La responsabilidad principal de la actualización de las tarifas recae, íntegramente, en el contratista. Sin embargo, la responsabilidad del seguimiento de los acuerdos de tarifas es del poder adjudicador. A pesar de esto, las tarifas también deben ser controladas periódicamente por el auditor de contratos para notificar al órgano de contratación cualquier variación significativa. En su caso, el auditor de contratos debe:
(1) Asegurarse que las tarifas son analizadas de forma periódica mediante la comparación de las tarifas reales respecto de las tarifas acordadas. Si el contratista no está realizando un seguimiento y análisis de las tarifas para su posible actualización, el auditor debería recomendar al órgano de contratación que inste al contratista para que lleve a cabo este esfuerzo como una condición del acuerdo de tarifas (que debe constar en el PCAP del Acuerdo Marco, por ejemplo, o ser una condición para la compra centralizada).
(2) Comparar las nuevas salidas del sistema presupuestario del contratista con respecto a los patrones de gastos reales habidos en el año fiscal y establecer las discrepancias de las cantidades presupuestadas inicialmente previstas para apoyar la oferta del acuerdo de tarifas.
(3) Informar al poder adjudicador de cualquier variación significativa puesta de manifiesto por el seguimiento de las tarifas.
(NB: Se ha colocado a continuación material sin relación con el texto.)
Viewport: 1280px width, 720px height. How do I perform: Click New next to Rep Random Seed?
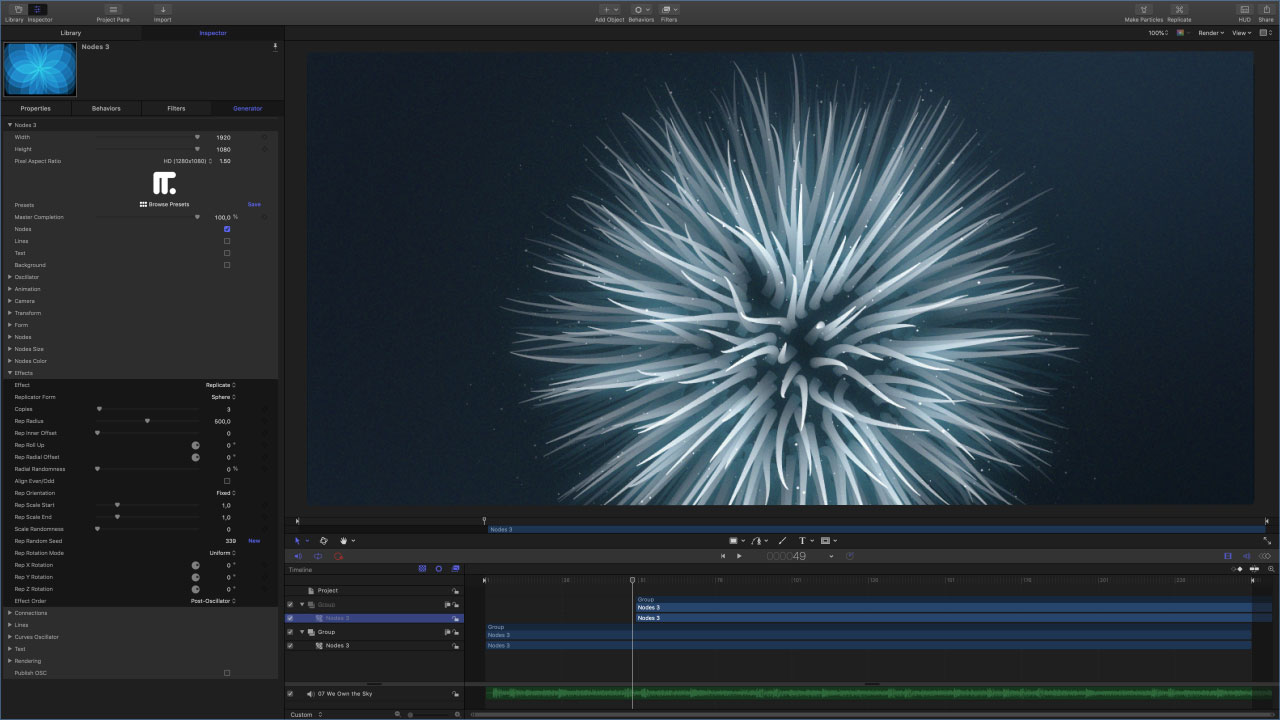click(254, 541)
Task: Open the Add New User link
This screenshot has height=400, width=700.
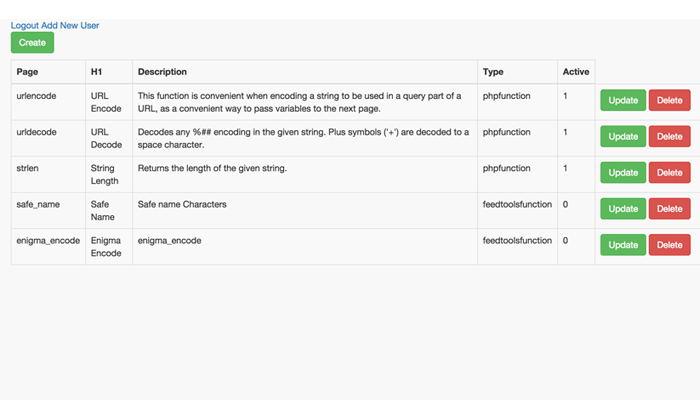Action: (x=70, y=25)
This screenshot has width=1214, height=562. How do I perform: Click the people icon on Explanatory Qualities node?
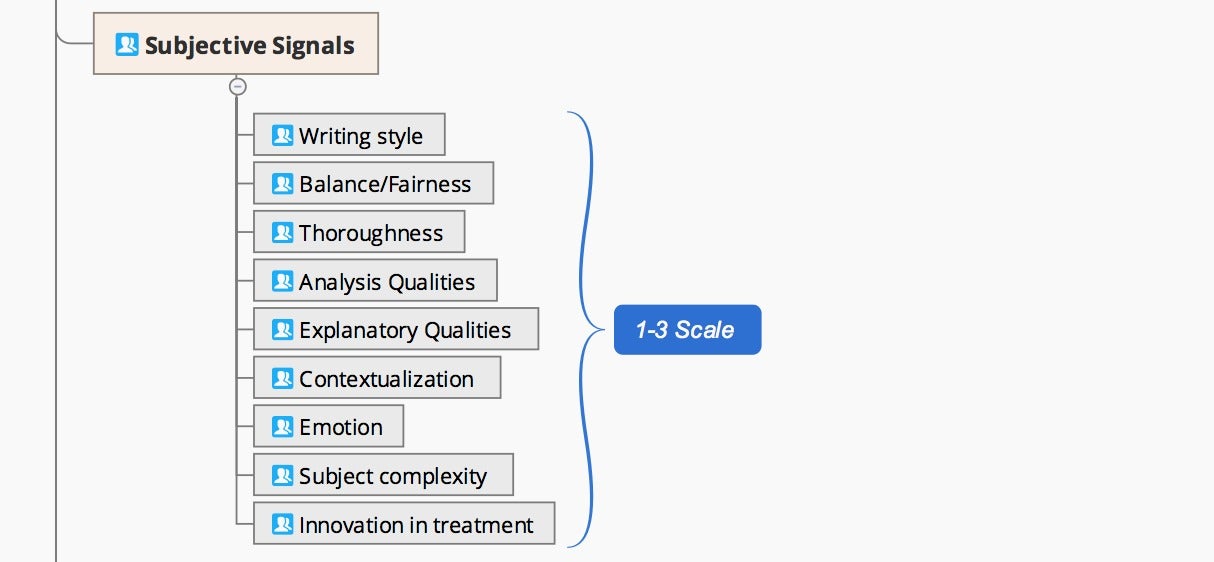[283, 329]
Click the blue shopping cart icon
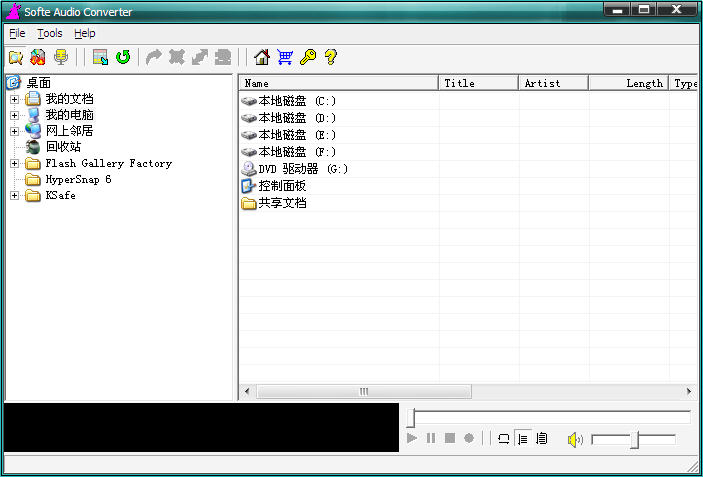703x477 pixels. click(285, 57)
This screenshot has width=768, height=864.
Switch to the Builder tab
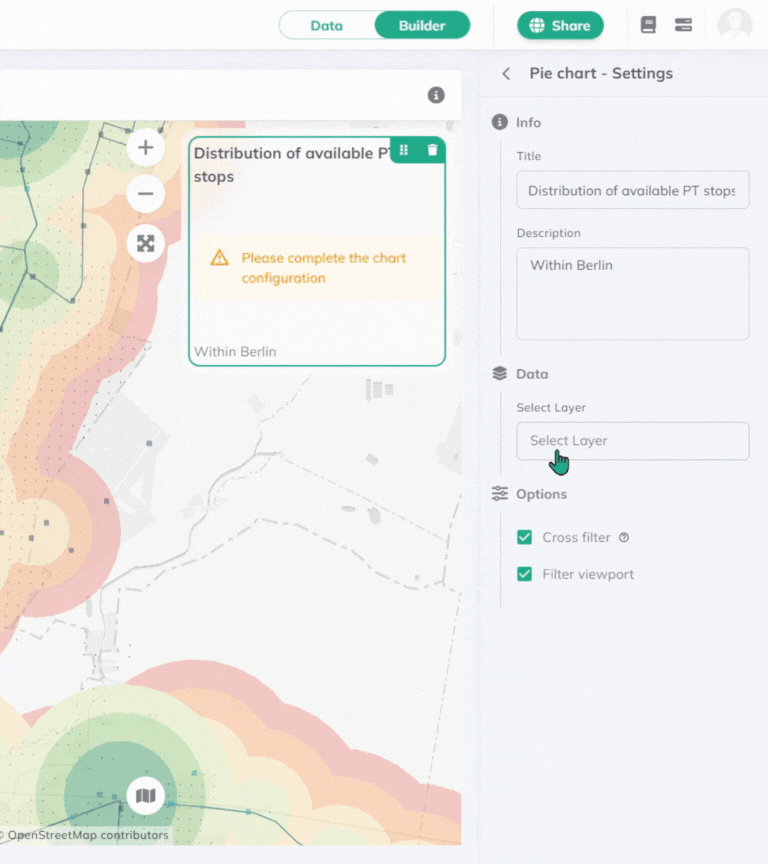(x=422, y=25)
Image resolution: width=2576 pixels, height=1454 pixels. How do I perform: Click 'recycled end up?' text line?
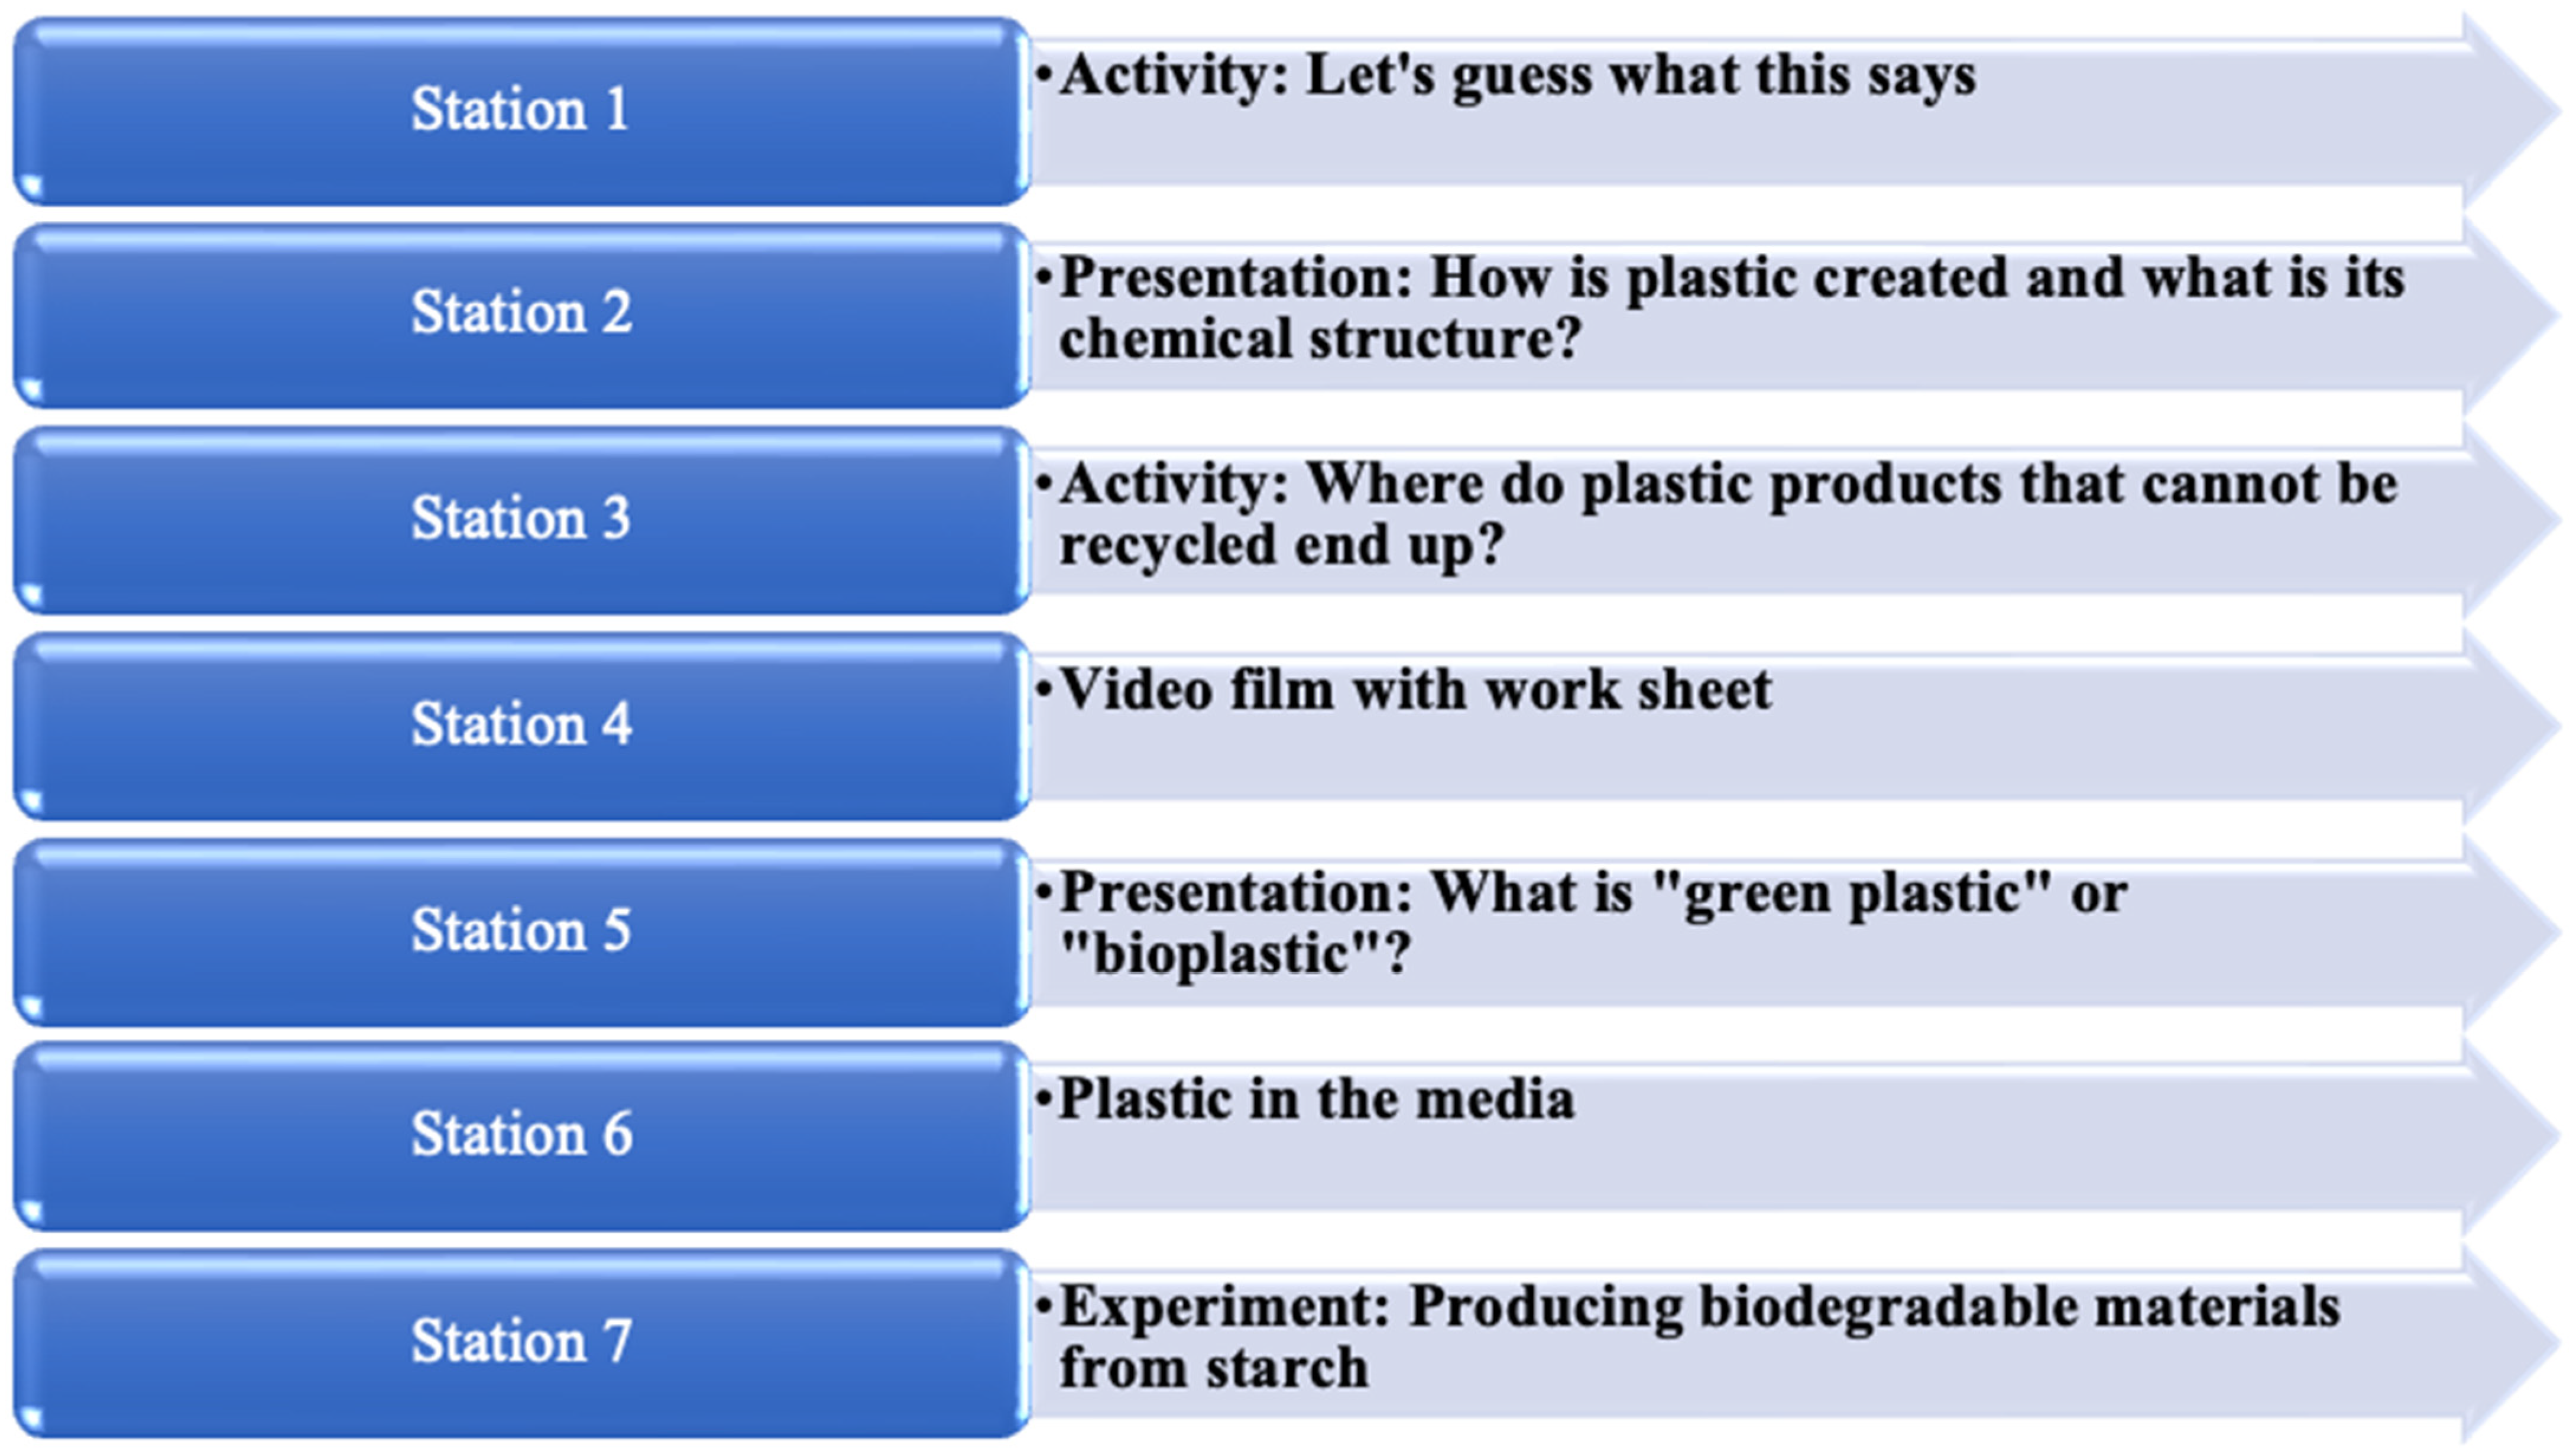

Cuando las tendencias o patrones desfavorables comienzan a aflorar y se identifican variaciones significativas con respecto de los costes reales, los resultados del análisis deben ser comunicados al órgano de contratación junto con la recomendación para que exhorte al contratista la presentación de una propuesta revisada del Acuerdo. Pero si, sobre la base de los hechos fácticos, el poder adjudicador no estuviese de acuerdo en que las tarifas sean revisadas, el auditor de contratos debe calcular el ajuste que se aplicará a las tarifas del contratista.


[1] Son poderes adjudicadores los considerados en el artículo 3.3 de la LCSP
[2] Es realmente necesario que los poderes adjudicadores gocen de mayor flexibilidad a la hora de elegir un procedimiento de contratación pública que prevea negociaciones. El recurso al procedimiento de licitación con negociación o al diálogo competitivo en situaciones diversas en las que no es probable que puedan obtenerse resultados satisfactorios de la contratación mediante procedimientos abiertos o restringidos sin negociación es cada vez más utilizado. El contratista candidato que haya solicitado una invitación o haya sido invitado a participar en un procedimiento restringido, en un procedimiento de licitación con negociación o en un procedimiento negociado sin publicación previa, en un diálogo competitivo o en una asociación para la innovación, puede solicitar el acuerdo de tarifas.
[3] Los primeros capítulos del Manual de Auditoría de Contratos están ya disponibles en http://www.auditoriadecontratos.com
[4] La Norma cuarta de NODECOS, en sus apartados 4.3.2 y 4.3.3 establece las condiciones para un cambio de periodo distinto del que corresponda al año fiscal.